4. Each Unit was made up of (i) one share of the Issuer's Series D Non-Convertible Preferred Stock ("Series D Preferred Stock") and (ii) a Warrant to purchase one share of the Issuer's common stock. At the time the Original Convertible Note was convertible into Units, PPIV may have beneficially owned 31,461,232 shares of Series D Preferred Stock and Warrants to purchase 31,461,232 shares of common stock. The Warrants would have been immediately exercisable after issuance at an exercise price of $6.00 and would have expired on the twelfth anniversary of the issuance date.
5. Pursuant to the terms of the Original Convertible Note, as issued on May 15, 2009 and amended on August 10, 2009, the Issuer borrowed an aggregate principal amount of $31,649,999 from PPIV. The New Convertible Note was purchased for value received and represents the outstanding principal and interest on the Original Convertible Note as of August 27, 2009 in an equal amount to $32,846,619.
6. The securities to which this report relates are held by PPIV. Pegasus Investors IV, LP ("Pegasus Investors") is the general partner of PPIV and Pegasus Investors IV GP, LLC ("Pegasus GP") is the general partner of Pegasus Investors. Pegasus GP is wholly owned by Pegasus Capital, LLC ("Pegasus Capital"). Pegasus Capital may be deemed to be directly or indirectly controlled by Craig Cogut ("Mr. Cogut", together with PPIV, Pegasus Investors, Pegasus GP and Pegasus Capital, the "Reporting Persons")...(continued onto next footnote)

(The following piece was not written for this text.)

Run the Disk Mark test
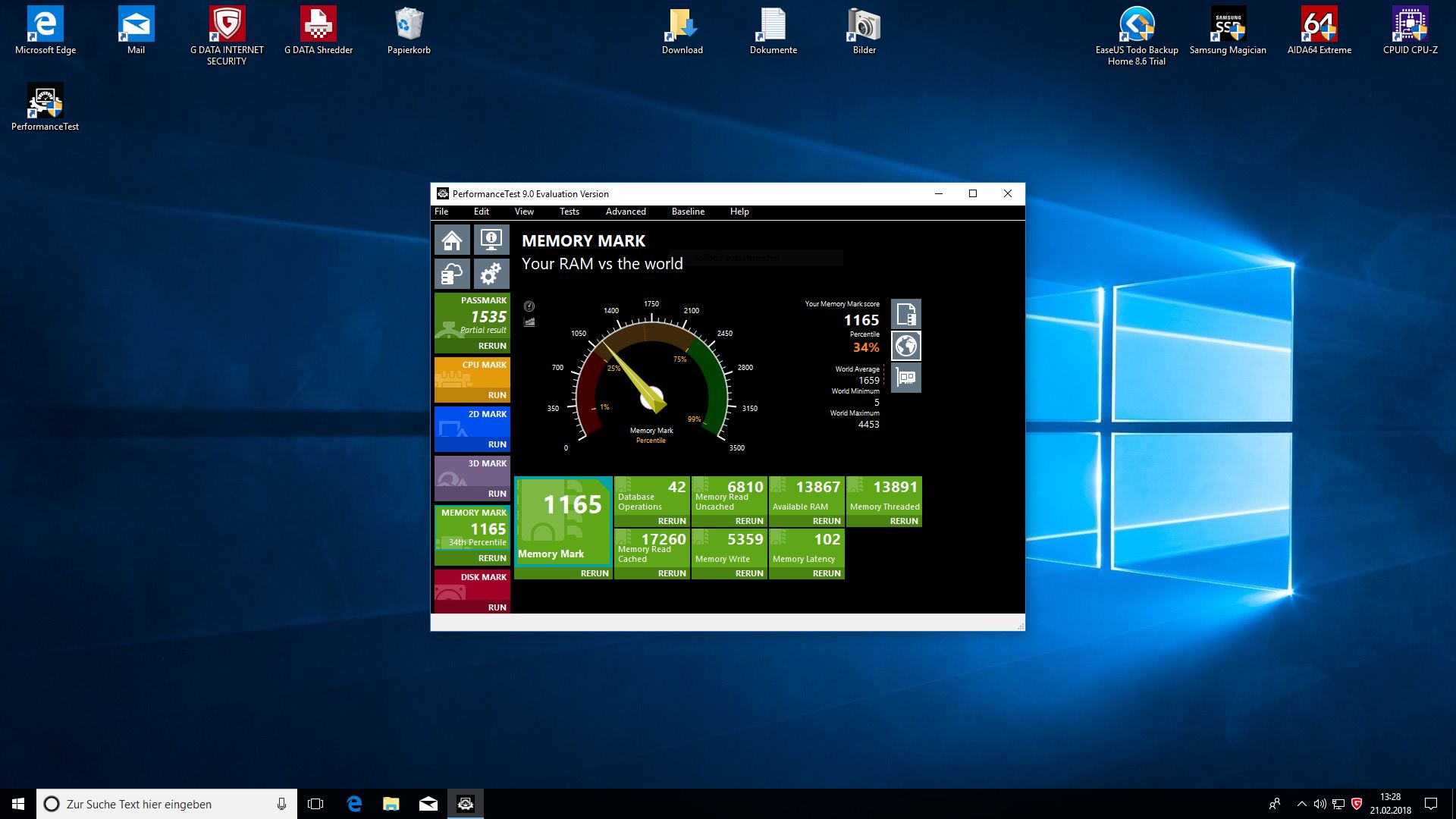Viewport: 1456px width, 819px height. click(497, 607)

7. (continued from previous footnote)...By virtue of the foregoing, the Reporting Persons may be deemed share voting power and power to direct the disposition of the securities reported herein. Each of Pegasus Investors, Pegasus GP, Pegasus Capital and Mr. Cogut disclaims beneficial ownership of any of the Issuer's securities as to which this report relates except to the extent of their respective indirect pecuniary interest therein, and this report shall not be deemed an admission that any of Pegasus Investors, Pegasus GP, Pegasus Capital or Mr. Cogut is the beneficial owner of such securities for purposes of Section 16 or for any other purposes.
8. The New Convertible Note is not convertible at the option of PPIV until the Series D Certificate of Designation is filed by the Issuer and becomes effective, as contemplated by the New Convertible Note. The New Convertible Note is not automatically convertible until the rights offering, as contemplated by the New Convertible Note, is consummated. PPIV disclaims beneficial ownership of the Units until such contingencies are met.

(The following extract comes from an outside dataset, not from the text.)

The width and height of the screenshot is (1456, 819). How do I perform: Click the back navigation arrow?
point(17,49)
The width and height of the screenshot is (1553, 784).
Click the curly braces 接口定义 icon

9. The maturity date is the earlier of July 31, 2010 or the consummation of the rights offering, as contemplated by the New Convertible Note.

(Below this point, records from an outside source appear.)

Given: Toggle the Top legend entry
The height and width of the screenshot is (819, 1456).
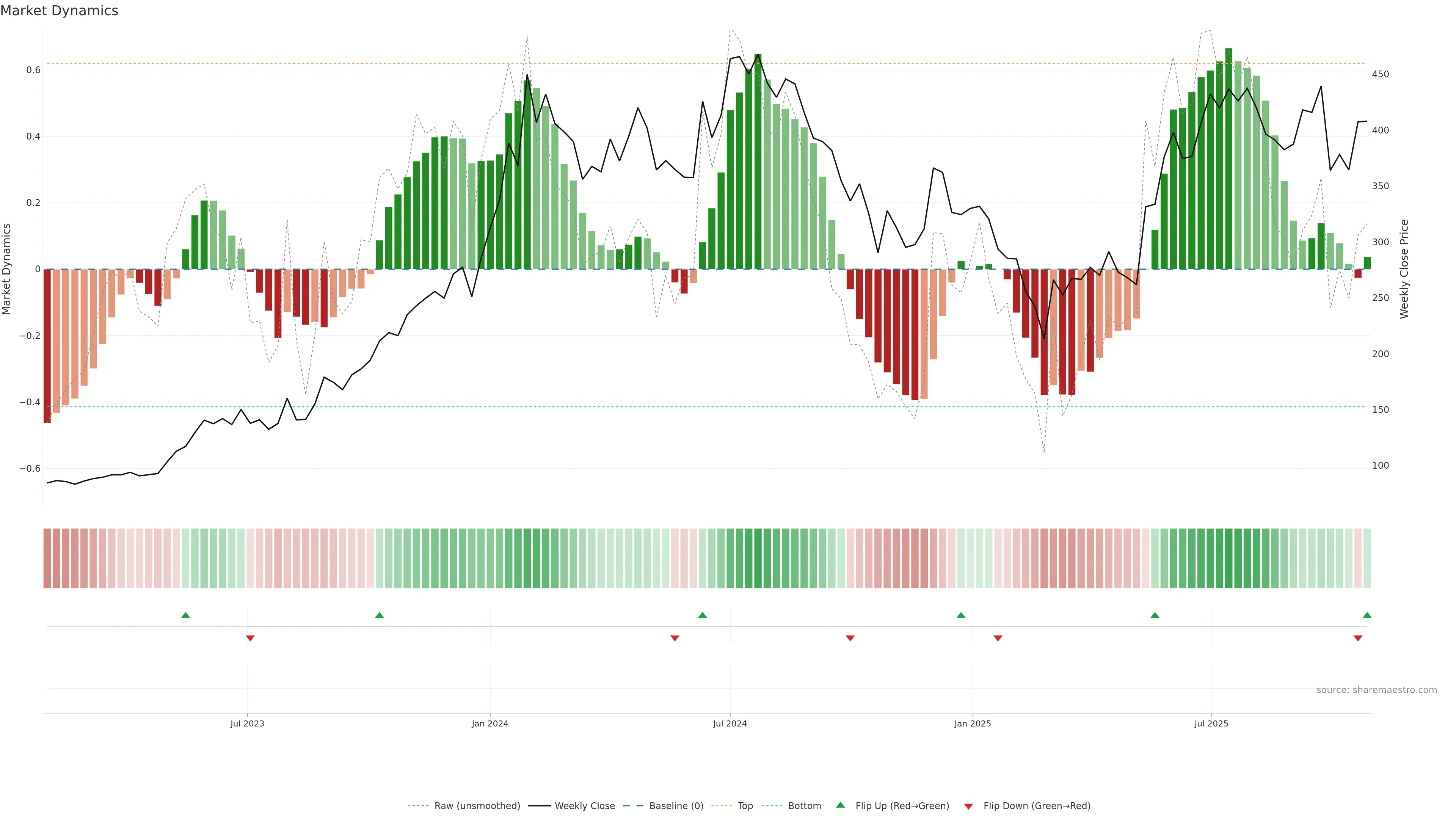Looking at the screenshot, I should (745, 806).
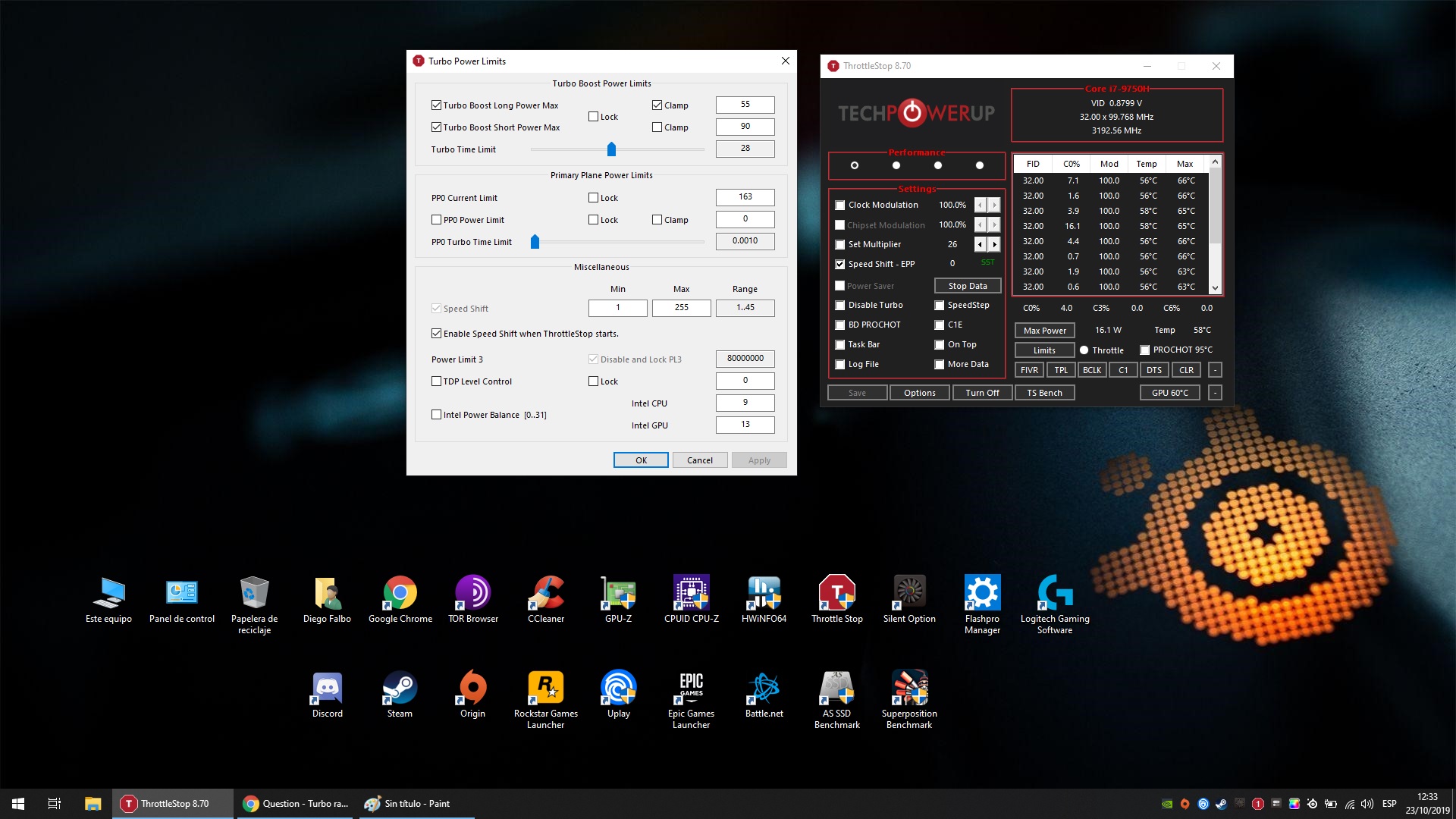The image size is (1456, 819).
Task: Click the Turbo Time Limit slider handle
Action: coord(611,149)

10. Each Unit is made up of (i) one share of Series D Preferred Stock and (ii) a Warrant to purchase one share of the Issuer's common stock. At the time the New Convertible Note is convertible into Units, PPIV may beneficially own 32,650,715 shares of Series D Preferred Stock and Warrants to purchase 32,650,715 shares of common stock. The Warrants are immediately exercisable after issuance at an exercise price of $6.00 and expire on the twelfth anniversary of the issuance date.
Remarks:
Pegasus Partners IV, L.P. By: Pegasus Investors IV, L.P., its general partner By: Pegasus Investors IV GP, LLC, its general partner /s/ Richard Weinberg, Vice President 08/31/2009
Pegasus Investors IV GP, LLC By: /s/ Richard Weinberg, Vice President 08/31/2009
Pegasus Investors IV, LP By: Pegasus Investors IV GP, LLC, its general partner /s/ Richard Weinberg, Vice President 08/31/2009
Pegasus Capital, LLC By: /s/ Craig Cogut, President & Managing Member 08/31/2009
/s/ Craig Cogut 08/31/2009
** Signature of Reporting Person Date
Reminder: Report on a separate line for each class of securities beneficially owned directly or indirectly.
* If the form is filed by more than one reporting person, see Instruction 4 (b)(v).
** Intentional misstatements or omissions of facts constitute Federal Criminal Violations See 18 U.S.C. 1001 and 15 U.S.C. 78ff(a).